DETROIT -- General Motors and Clemson University students unveiled a vehicle Wednesday aimed at young, price-conscious consumers in big cities that takes the connected, digital car to a new level.
The Deep Orange 5 was designed by the Art Center College of Design student MinKi Chung and engineered by Clemson’s automotive engineering graduate students to appeal to young adults who will live in mega cities in 2020.
The Deep Orange 5, unveiled at GM’s headquarters here, “enables social networking and mobility to go hand-in-hand, ultimately forming an emotional connection between the user and vehicle,” Clemson University said in a statement.
The concept car is the fifth version from Clemson’s Deep Orange project, which aims to harness engineering students’ creativity to produce next-generation vehicles.
“Deep Orange 5 is about creating a better value proposition for young adults that have little money to spare, less interest in vehicle ownership than previous generations, yet need a personal mobility solution that aligns with their complex lifestyle,” Paul Venhovens, leader of the Deep Orange project, said in a statement. Venhovens also is the BMW endowed chair in automotive systems integration in Clemson’s automotive engineering department.
The Deep Orange 5 features engineering and design to appeal to younger buyers with an urban lifestyle:
Reconfigurable seating for activities beyond driving, such as working, relaxing and storing items.
A digital cockpit that displays unique content for the driver and passenger.
A color display on both front doors facing outward that allows the driver and passengers to project digital messages outside.
Double-hinged doors for comfortable entrance and exit of the vehicle in tight parking spaces and improved access for users with disabilities.
A two-piece rear hatch for easy access in tight parking spaces.
“We were very impressed with their holistic approach and final result of this accelerated product development process,” said Janet Goings, associate director of research and development at GM.
"The students came together from a clean slate to come up with a physical product. It really sets them apart," she added.
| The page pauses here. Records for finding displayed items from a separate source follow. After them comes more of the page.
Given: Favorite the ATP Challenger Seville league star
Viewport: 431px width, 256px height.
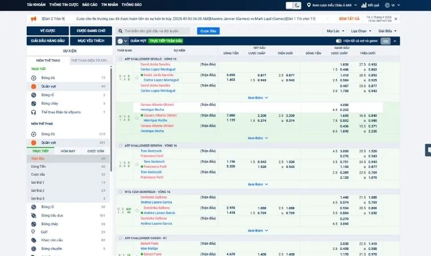Looking at the screenshot, I should (121, 59).
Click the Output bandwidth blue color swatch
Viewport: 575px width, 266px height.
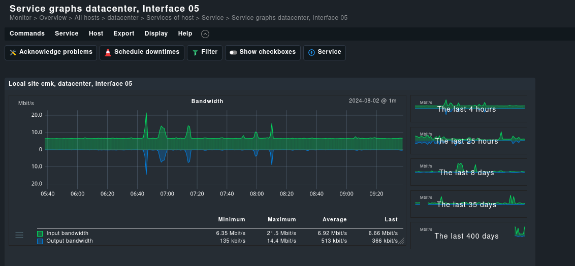(x=40, y=241)
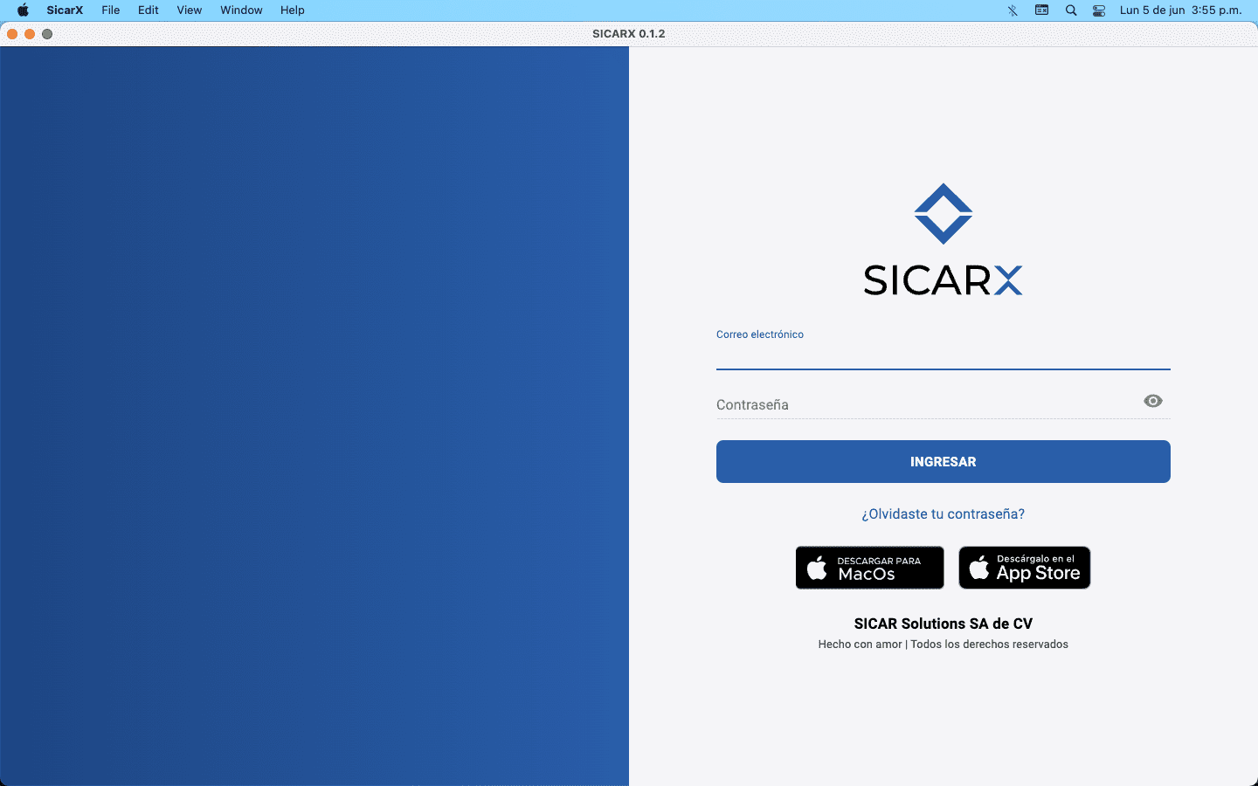
Task: Open Spotlight search from the menu bar
Action: pos(1071,10)
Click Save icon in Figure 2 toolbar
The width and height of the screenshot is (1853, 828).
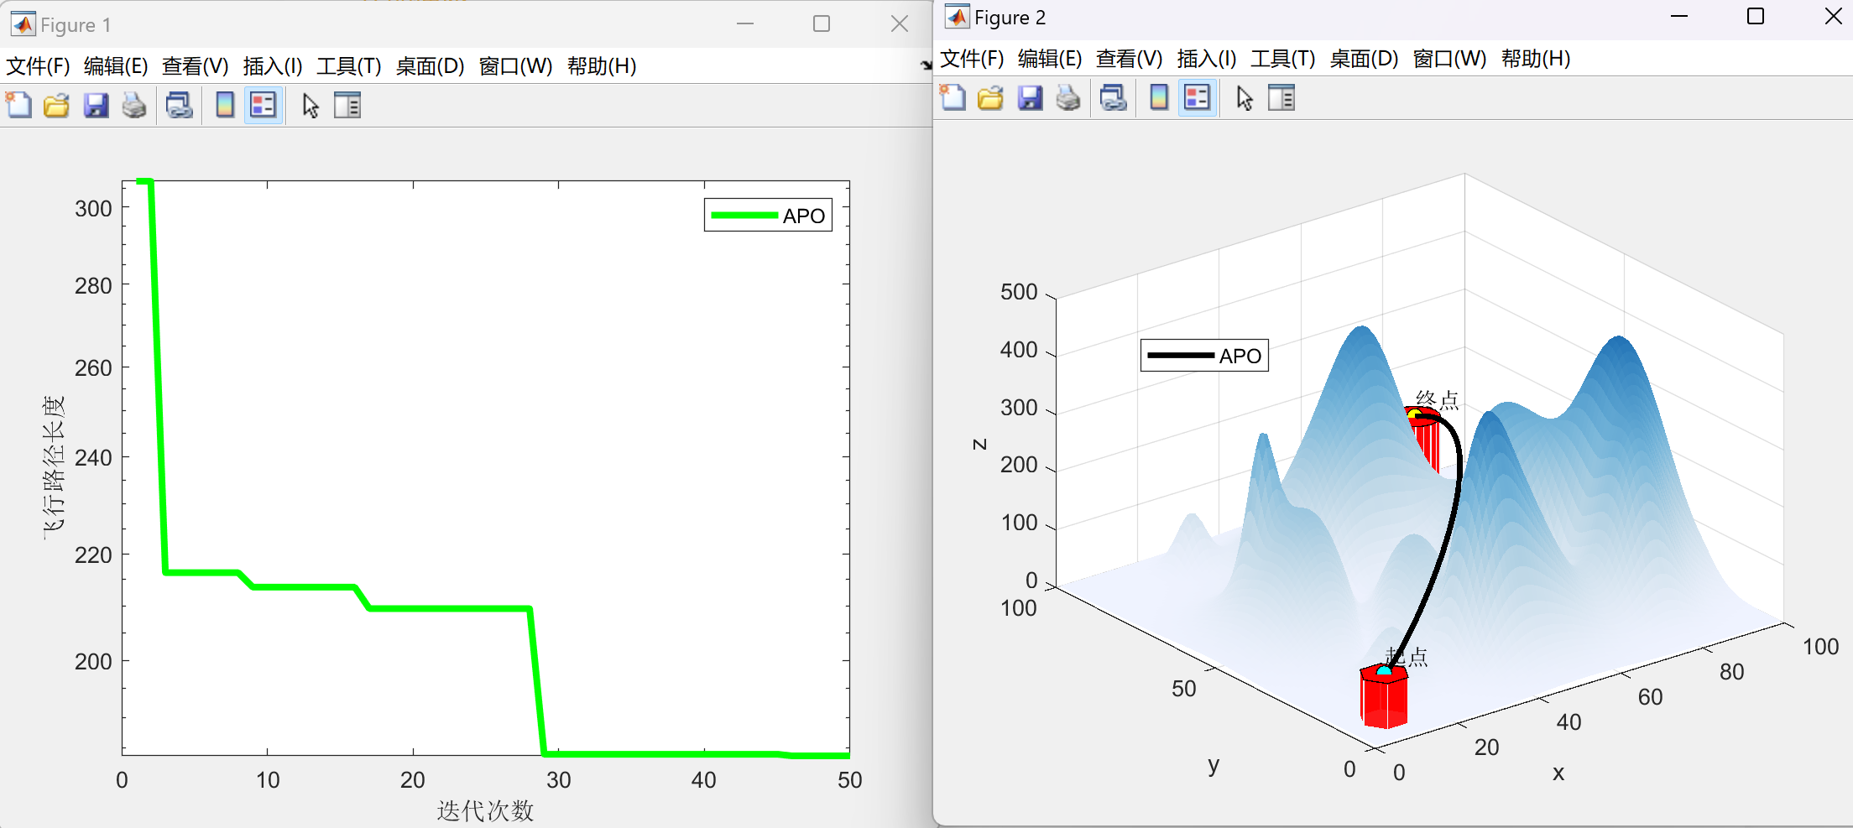tap(1030, 98)
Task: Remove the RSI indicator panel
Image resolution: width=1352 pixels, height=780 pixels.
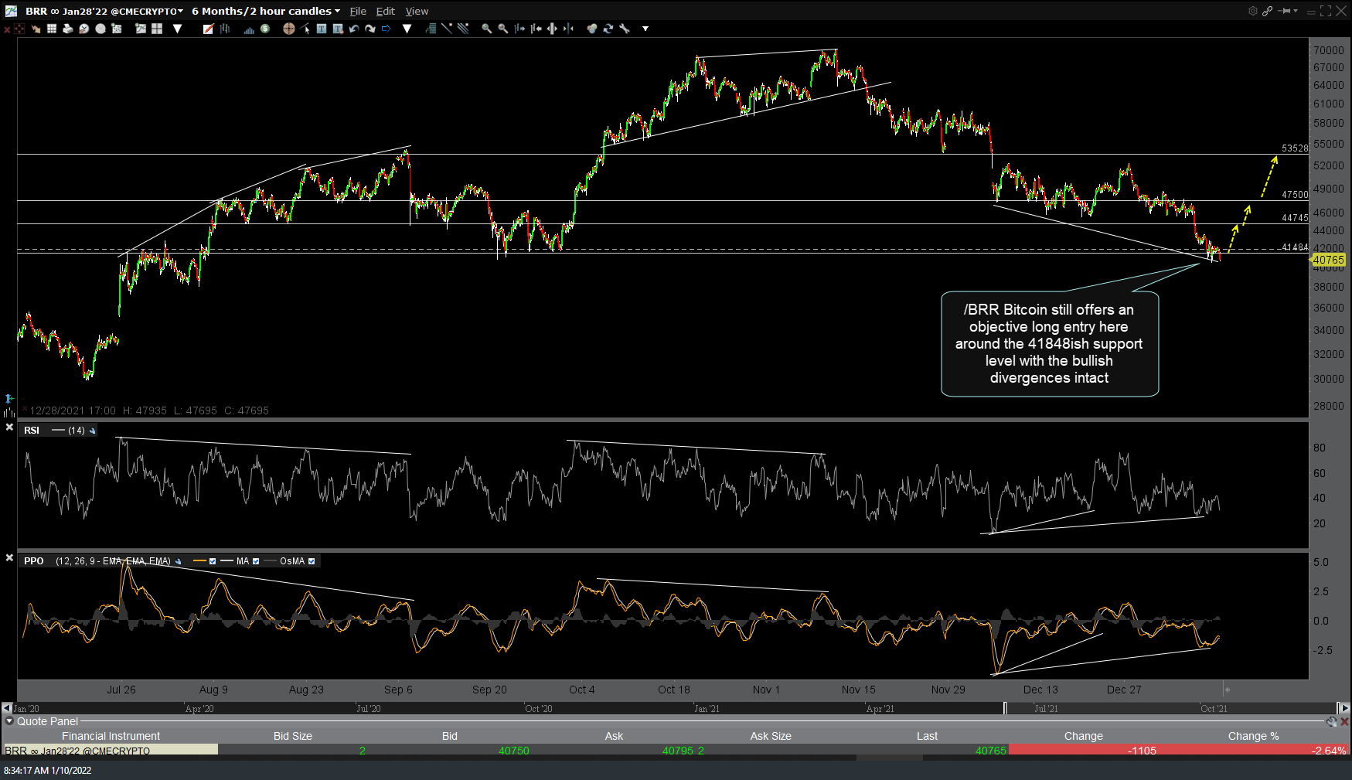Action: (9, 427)
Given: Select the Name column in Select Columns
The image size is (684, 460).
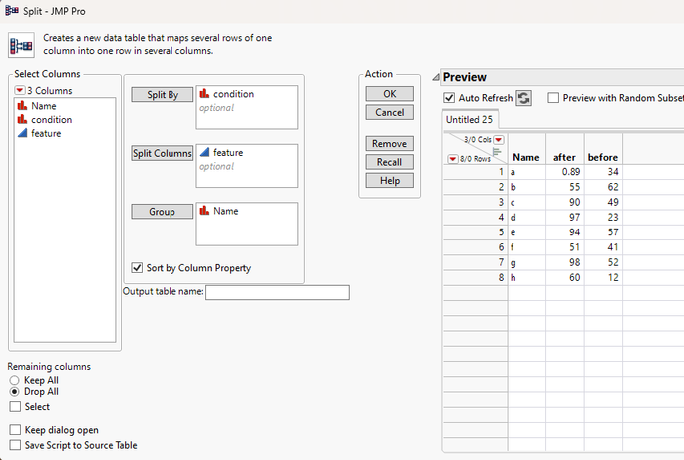Looking at the screenshot, I should coord(43,106).
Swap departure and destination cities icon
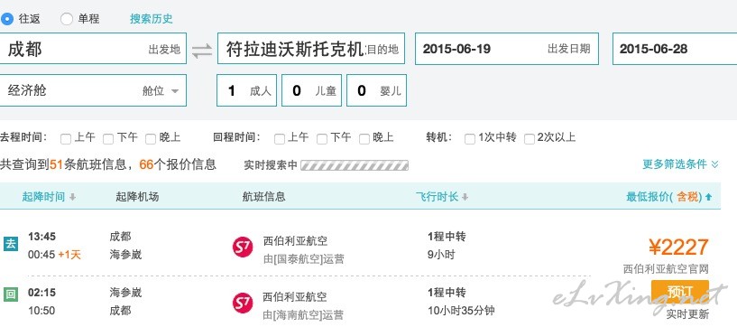 202,51
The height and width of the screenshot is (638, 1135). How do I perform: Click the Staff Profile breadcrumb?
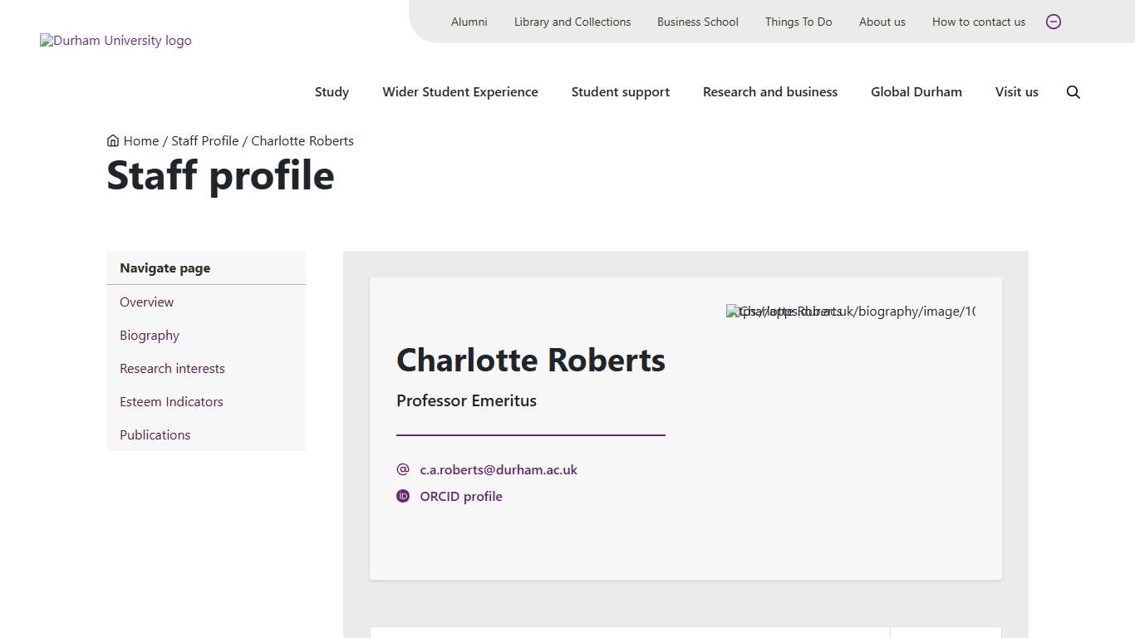(x=205, y=140)
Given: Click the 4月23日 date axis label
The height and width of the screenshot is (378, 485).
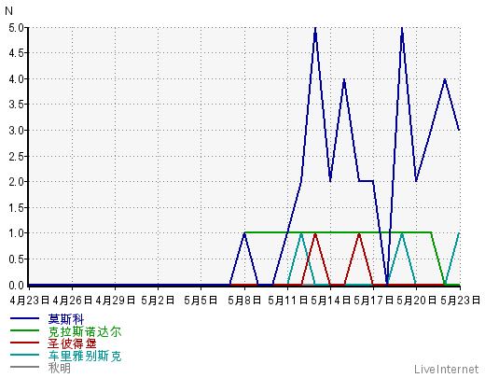Looking at the screenshot, I should click(30, 301).
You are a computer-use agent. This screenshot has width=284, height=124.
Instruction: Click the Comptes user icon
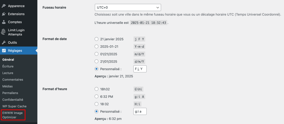tap(4, 22)
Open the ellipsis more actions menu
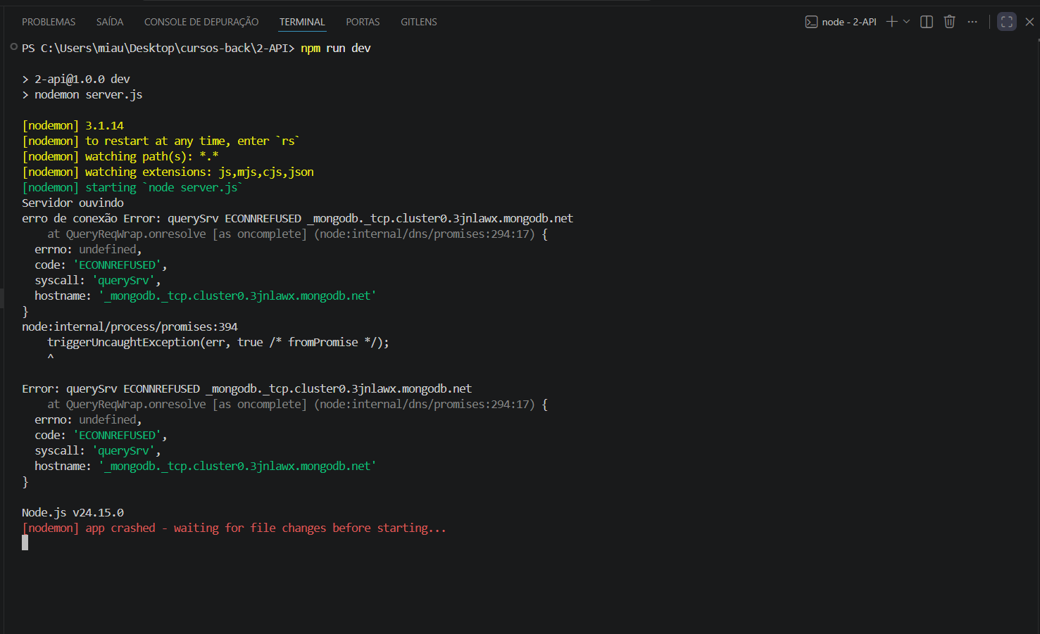The width and height of the screenshot is (1040, 634). [x=972, y=22]
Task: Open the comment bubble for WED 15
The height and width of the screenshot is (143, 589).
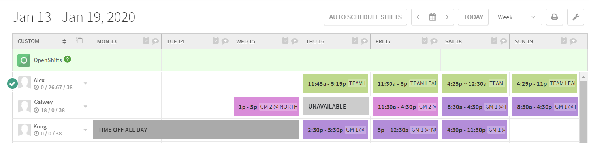Action: tap(295, 41)
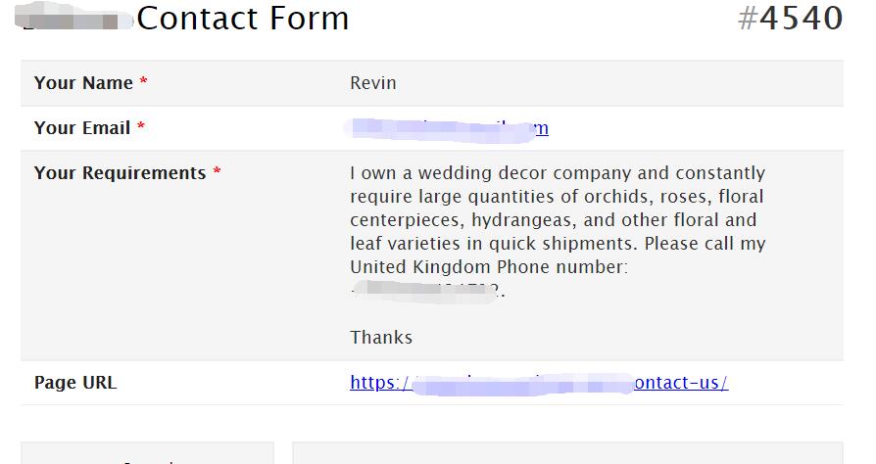Click the Page URL field label
The image size is (876, 464).
pyautogui.click(x=75, y=383)
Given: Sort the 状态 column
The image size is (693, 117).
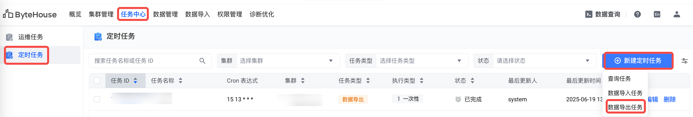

GM “asked us to work on some grand challenges,” said Suzanne Dickerson, director of international business development for Clemson’s automotive research department. “This vehicle is exciting and reflects a unique approach to targeting this hard-to-capture consumer segment” of Generation Y and Generation Z buyers.
Last year, for the fourth-generation Deep Orange vehicle, BMW worked with Clemson students to develop a vehicle capable of carrying potted orange trees in back without compromising the luxury interior, ride and performance of a BMW sports car.
The sixth and seventh versions are currently under development and are sponsored by Toyota and BMW.
Some students have left the program with full-time job offers from major automakers.
Rivkah Saldanha was the project manager for Deep Orange 5. After collaborating with GM for two years in developing the vehicle, she finished her master’s degree at Clemson and took on a full-time position at GM as a compartment integration design engineer.
She said the integration required to develop the Deep Orange 5 has been beneficial in her new job.
"The customer is always king, and sometimes we, as engineers, tend to forget that," she said. With the Deep Orange 5 "customers get something they want and need that caters to their lifestyles."
Saldanha and her 18-person team had a goal to get Generation Y and Generation Z to be more involved in renting, buying and sharing vehicles. The team wanted the concept car to create a vehicle-consumer relationship that is as strong as a smart phone-consumer relationship, she said.
Another student, Ashish Dubey, who worked on Deep Orange 4 with BMW, became a product design engineer at Chrysler after completing the project.